En seguida que me encontré dueño de algún dinero, pagué la fonda y busqué una casa de huéspedes. Un empleado del Museo me recomendó a un oficinista amigo, que tomaba algunas personas en familia. Vivía este ciudadano en los barrios bajos, en la calle de la Encomienda, entre la de Embajadores y la del Mesón de Paredes; se llamaba don Nemesio Fernández de la Encina, y era escribiente en la Contaduría general de Valores, con poco sueldo. Su mujer, doña Mencía, patroneaba sus huéspedes, y con esto se ayudaba un poco.

Don Nemesio y doña Mencía me mostraron un cuarto claro y bastante ancho, que me cederían; me explicaron con detalles lo que se comía en la casa, y me dijeron que me llevarían diez reales.

Al principio se negaron a aceptar a Philonous; pero como yo dije que no quería desprenderme del perro, lo aceptaron, a condición de que lo llevara siempre conmigo y no lo tuviera en el cuarto más que de noche.

La casa del señor Fernández de la Encina era una casa vieja, a la que por una casualidad le daba el sol; tenía muchos cuartos, con un piso de baldosas rojas que se deshacían.

No había en aquella casa ni una arista aplomada, ni un ángulo recto; todo parecía andar bailando, y muchas veces se me figuraba que los techos y las paredes iban a venirse al suelo.

Al principio, la vida en casa del señor Fernández de la Encina me pareció un tanto monótona; pero me fui acostumbrando hasta encontrarla bien.

El señor Fernández era un poco petulante, y hablaba de su familia y de sus posesiones de Extremadura como un hidalgo venido a menos.

Su mujer, doña Mencía, una señora de cara pálida y agria, se lamentaba siempre de la carestía de la vida, y tenía que explicarme lo que costaban cuantos manjares ponía en la mesa.

—Ya ve usted, don Juan —me decía—, este escabeche que está usted comiendo me ha costado dos reales.

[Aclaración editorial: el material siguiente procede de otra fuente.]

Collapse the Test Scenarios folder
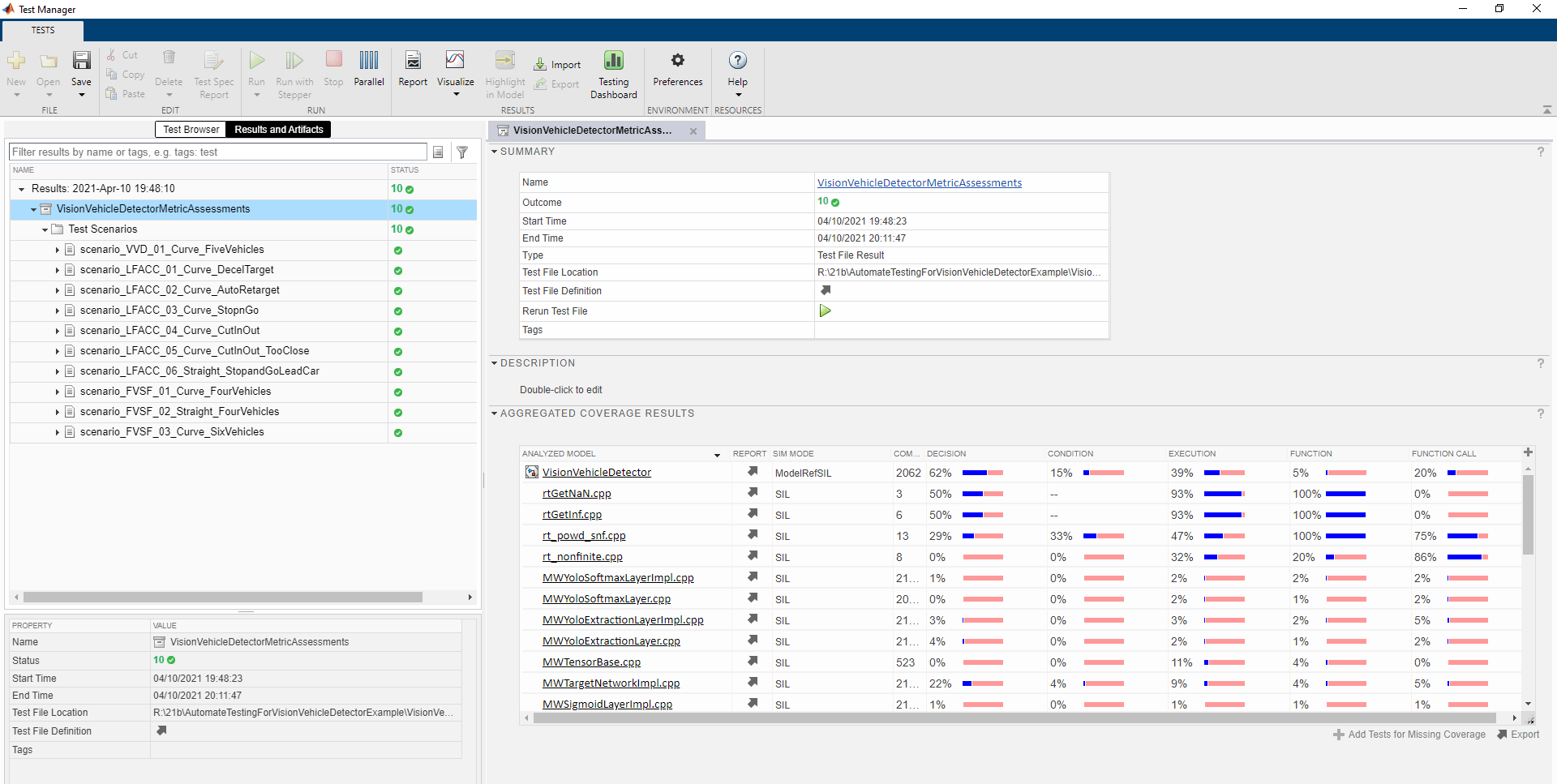Viewport: 1557px width, 784px height. point(45,229)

No sabe usted cómo está la plaza.

Doña Mencía hablaba el castellano como un libro, con unos giros tan académicos y una cantidad tal de palabras, que me sorprendía.

Los otros huéspedes de la casa eran un matrimonio que había venido de un pueblo de Andalucía.

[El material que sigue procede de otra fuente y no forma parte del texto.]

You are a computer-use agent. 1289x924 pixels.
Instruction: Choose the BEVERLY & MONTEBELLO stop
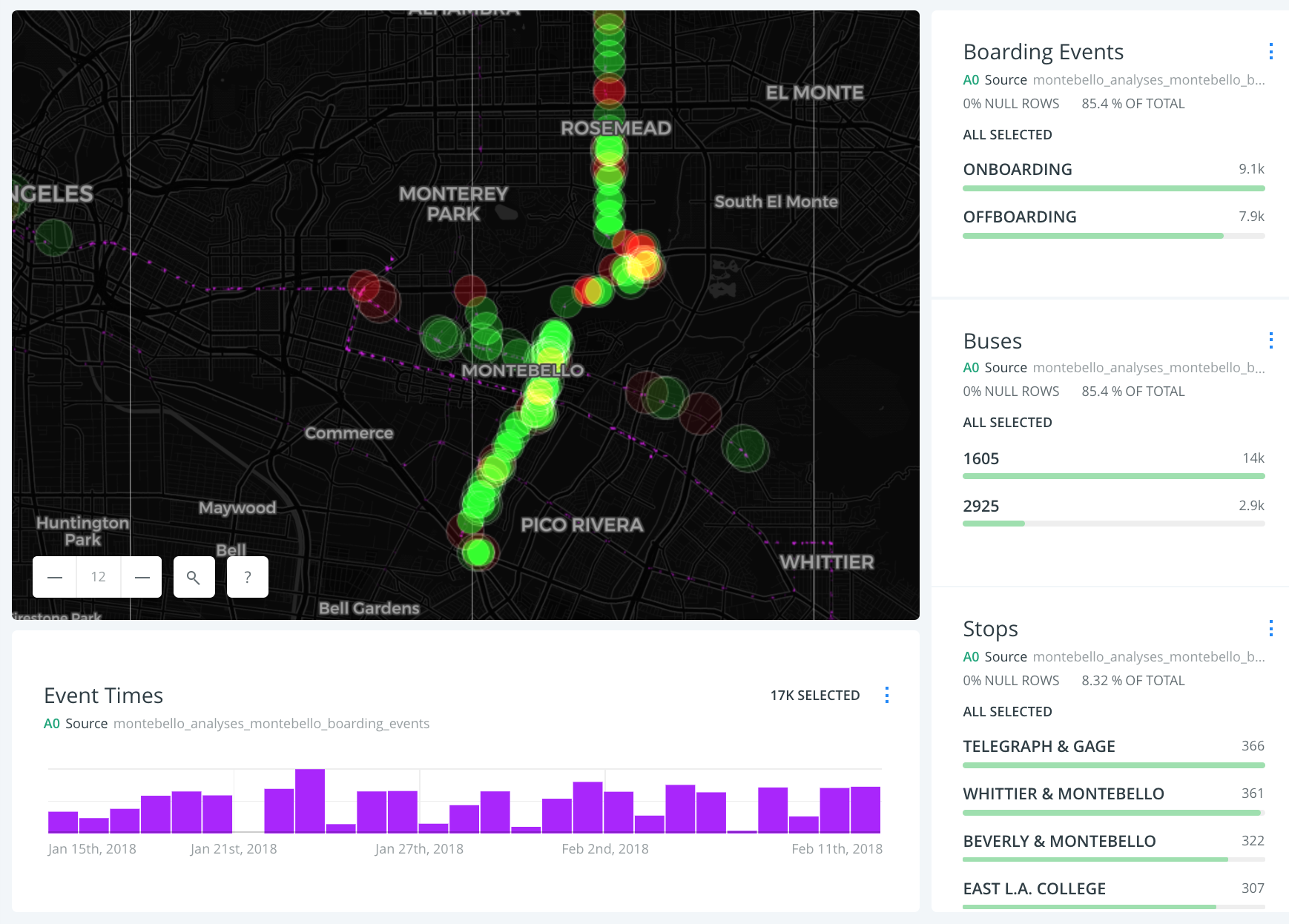pos(1058,842)
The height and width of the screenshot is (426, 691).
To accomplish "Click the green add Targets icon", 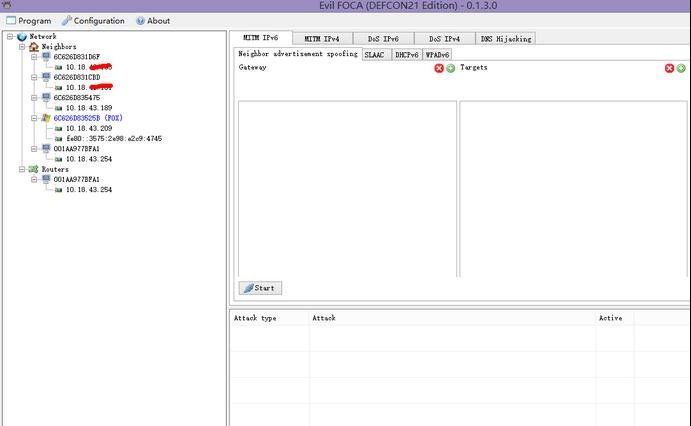I will click(680, 68).
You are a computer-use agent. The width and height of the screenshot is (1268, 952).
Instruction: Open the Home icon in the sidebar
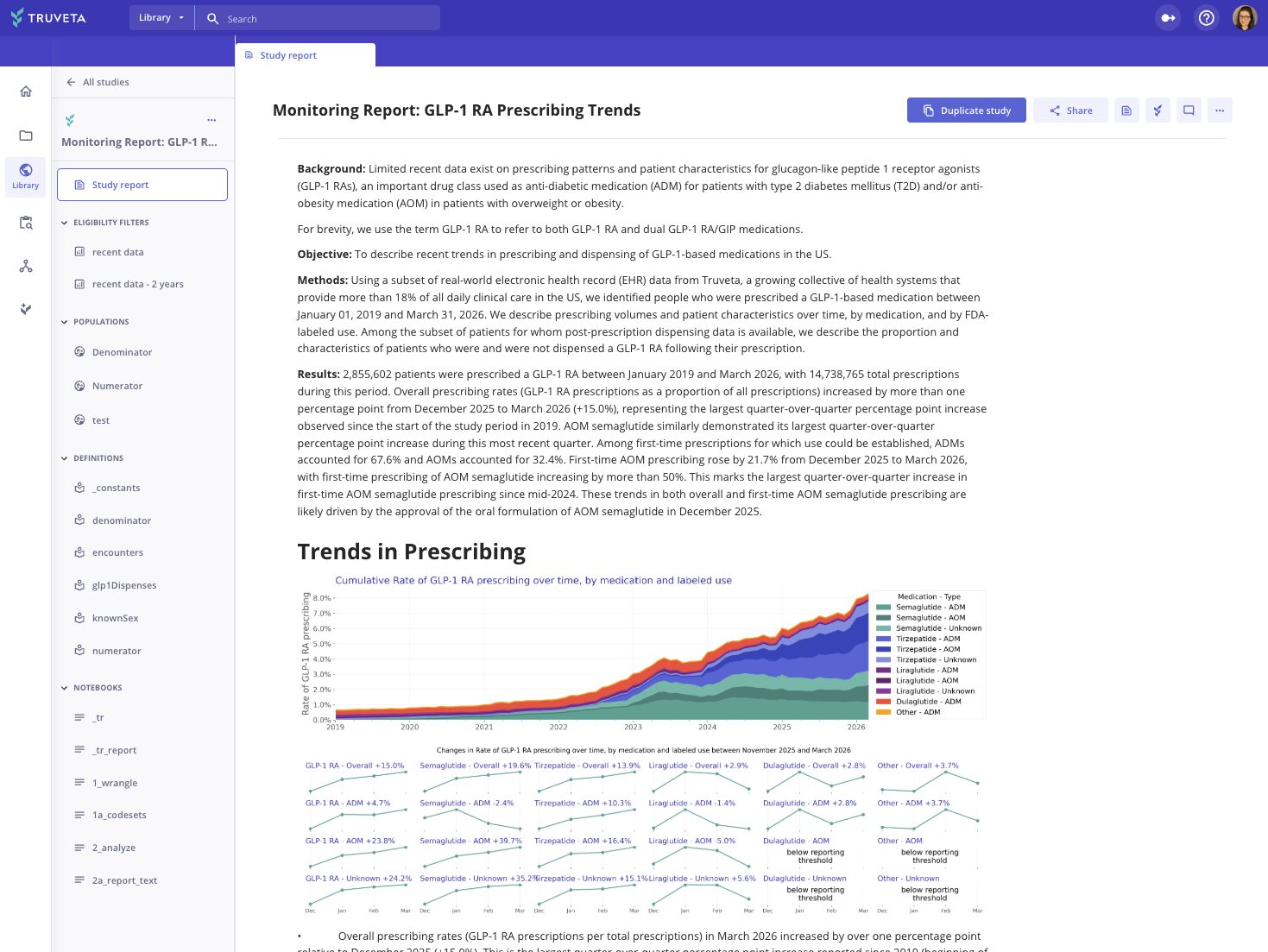pyautogui.click(x=25, y=91)
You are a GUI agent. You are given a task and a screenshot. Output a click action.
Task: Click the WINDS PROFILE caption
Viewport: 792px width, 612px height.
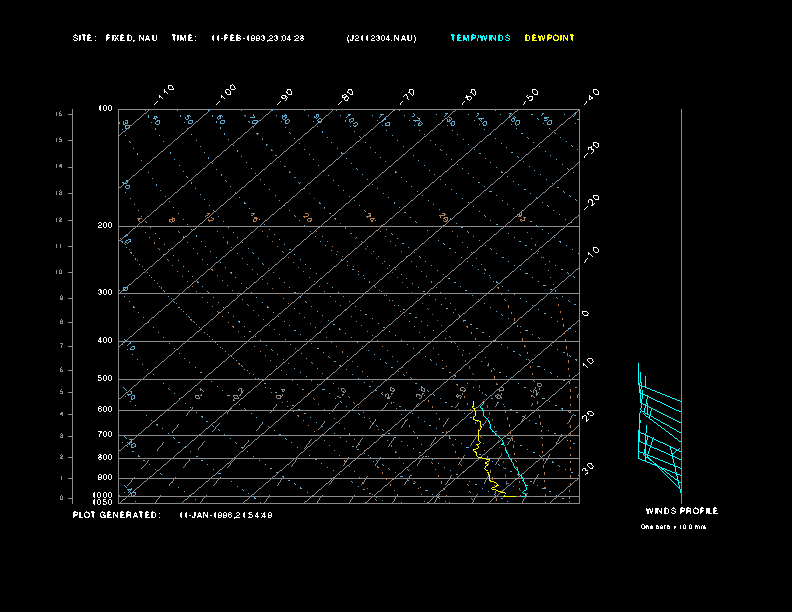click(681, 511)
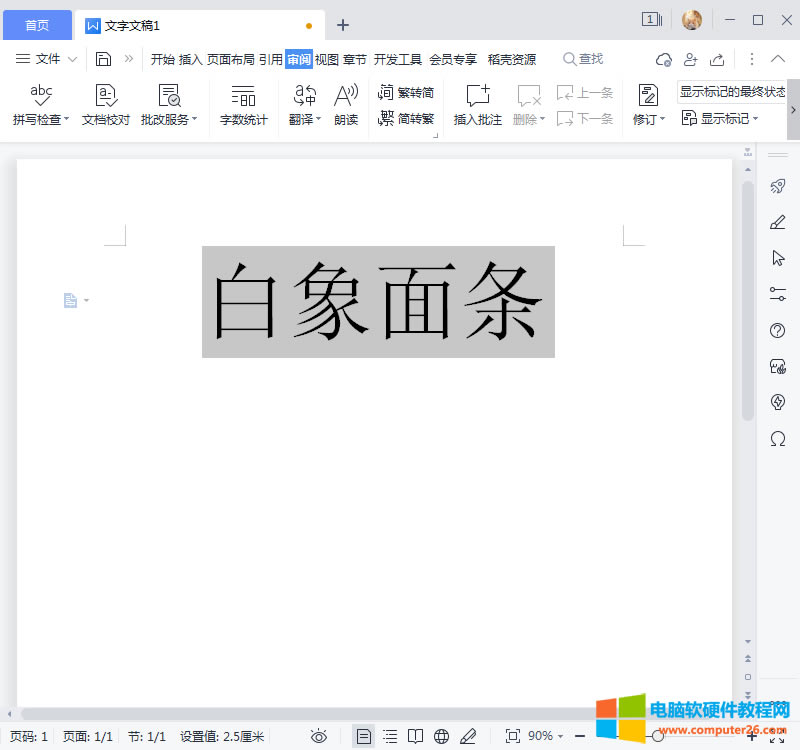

Los dos, muy viejecillos, tenían cierta gracia, por lo amartelados que estaban.

De las hijas del señor De la Encina, la mayor era una solterona ya marchita y de mal genio, que hacía labores. La segunda, muy decidida, iba y venía y estaba siempre en la calle; y la pequeña, la Paquita, tenía afición a las cosas de la casa, administraba los caudales familiares e impulsaba a moverse a la criada, una asturiana que se dormía de pie, se olvidaba de todo y tiraba las salsas encima de los comensales.

El hijo, el más joven de todos, era un diablo; estaba constantemente haciendo ruido, pegando a los gatos, y aspiraba a ser miliciano nacional.

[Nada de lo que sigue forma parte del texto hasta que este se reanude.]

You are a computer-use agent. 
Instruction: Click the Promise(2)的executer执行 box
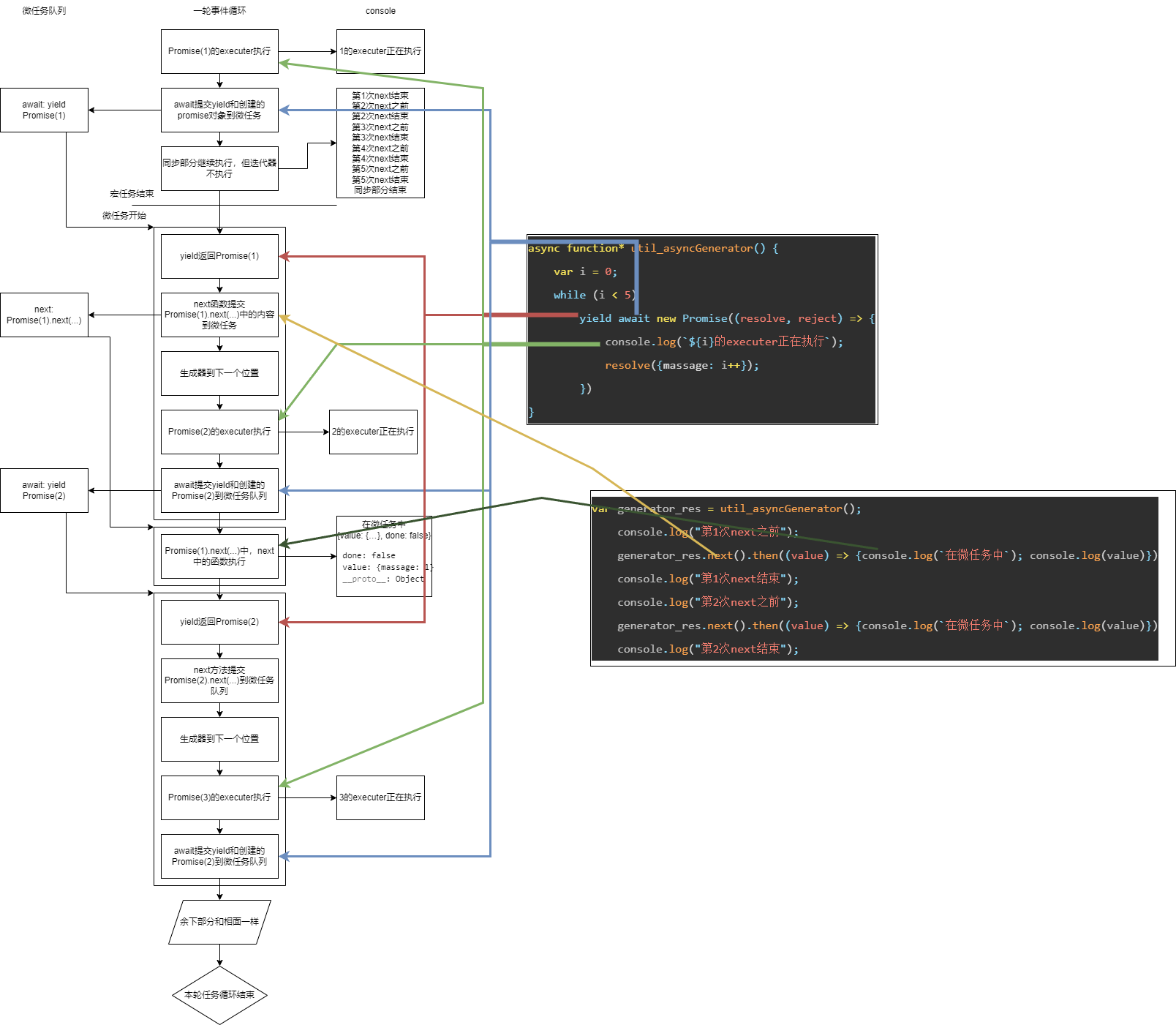(219, 432)

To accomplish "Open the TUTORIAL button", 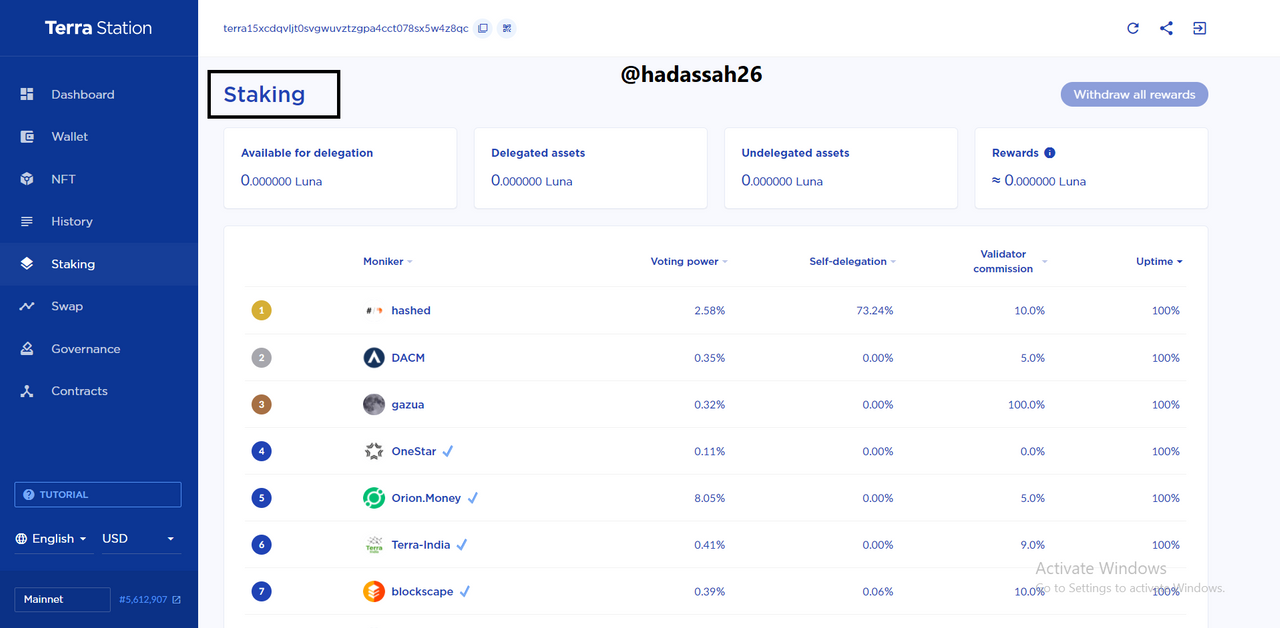I will (x=98, y=495).
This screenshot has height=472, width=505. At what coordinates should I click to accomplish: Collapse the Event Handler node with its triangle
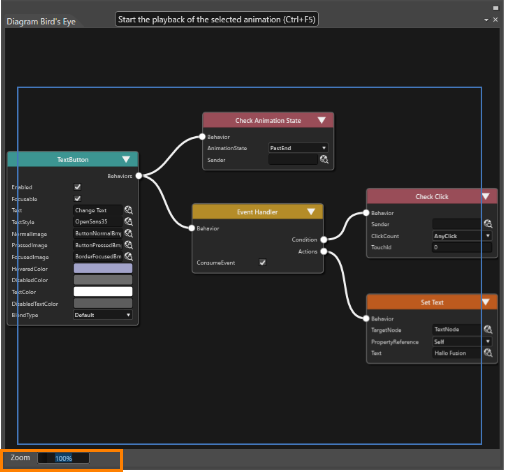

La madre y las niñas se pasaban la mitad de la vida cosiendo en el balcón, debajo de una cortina de lona. Tenían allí algunos tiestos con geranios y claveles, y para ellas el balconcito este era un Versalles.

Enfrente, en la vecindad, vivían unos muchachos, y solían pasarse los vecinos cestitas con caramelos y con cartas.

La hija menor, la Paquita, solía bromear conmigo y me preguntaba si tenía novia en Inglaterra. Yo le contestaba contándole mentiras, y ella me decía:

—¡Ay, don Juan, don Juan! Es usted un pillo.

En el piso bajo de la casa trabajaba un sillero, picado de viruelas, que se llamaba Deogracias y que tocaba la guitarra; en su tenducho se reunía una tertulia de milicianos.

Allí solía oír contar lo que ocurría en Madrid.

Los sábados, el Deogracias y su hijo salían al portal, el uno con la guitarra y el otro con la bandurria, y tocaban ellos y bailaban las chicas de la vecindad.

La Paquita, la niña pequeña de doña Mencía, bailaba con mucha gracia el bolero.

—¿Es muy bonita mi niña, no es verdad, señor inglés? —me decía su madre.

—Ya lo creo.

Todos los muchachos de la vecindad andaban tras ella, y los domingos, después de misa mayor, aparecían en la calle tres o cuatro lechuguinos con aire de Tenorio.